## Data records
= Beginning of Section =
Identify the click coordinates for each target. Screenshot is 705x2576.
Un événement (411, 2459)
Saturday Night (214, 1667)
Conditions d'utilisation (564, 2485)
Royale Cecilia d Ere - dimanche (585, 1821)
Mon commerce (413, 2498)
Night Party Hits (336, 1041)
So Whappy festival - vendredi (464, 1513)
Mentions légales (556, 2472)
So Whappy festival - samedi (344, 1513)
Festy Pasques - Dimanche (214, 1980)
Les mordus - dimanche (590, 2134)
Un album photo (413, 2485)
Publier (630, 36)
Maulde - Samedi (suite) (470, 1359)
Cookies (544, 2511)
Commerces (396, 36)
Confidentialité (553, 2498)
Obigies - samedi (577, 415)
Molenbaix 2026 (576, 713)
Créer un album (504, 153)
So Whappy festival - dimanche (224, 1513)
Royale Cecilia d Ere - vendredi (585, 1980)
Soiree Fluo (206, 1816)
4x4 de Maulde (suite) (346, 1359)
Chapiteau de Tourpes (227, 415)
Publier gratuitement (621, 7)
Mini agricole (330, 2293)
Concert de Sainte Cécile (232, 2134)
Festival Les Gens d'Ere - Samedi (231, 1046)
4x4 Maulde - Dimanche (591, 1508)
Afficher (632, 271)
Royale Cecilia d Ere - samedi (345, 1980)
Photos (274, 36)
= End of Section =
## WHAT YOU WILL DO
Every line above must appear again in your reply, exactly as written.

## SOLUTION TO THIS PROBLEM
Identify the click coordinates for each target. Screenshot is 705x2576.
Un événement (411, 2459)
Saturday Night (214, 1667)
Conditions d'utilisation (564, 2485)
Royale Cecilia d Ere - dimanche (585, 1821)
Mon commerce (413, 2498)
Night Party Hits (336, 1041)
So Whappy festival - vendredi (464, 1513)
Mentions légales (556, 2472)
So Whappy festival - samedi (344, 1513)
Festy Pasques - Dimanche (214, 1980)
Les mordus - dimanche (590, 2134)
Un album photo (413, 2485)
Publier (630, 36)
Maulde - Samedi (suite) (470, 1359)
Cookies (544, 2511)
Commerces (396, 36)
Confidentialité (553, 2498)
Obigies - samedi (577, 415)
Molenbaix 2026 (576, 713)
Créer un album (504, 153)
So Whappy festival - dimanche (224, 1513)
Royale Cecilia d Ere - vendredi (585, 1980)
Soiree Fluo (206, 1816)
4x4 de Maulde (suite) (346, 1359)
Chapiteau de Tourpes (227, 415)
Publier gratuitement (621, 7)
Mini agricole (330, 2293)
Concert de Sainte Cécile (232, 2134)
Festival Les Gens d'Ere - Samedi (231, 1046)
4x4 Maulde - Dimanche (591, 1508)
Afficher (632, 271)
Royale Cecilia d Ere - samedi (345, 1980)
Photos (274, 36)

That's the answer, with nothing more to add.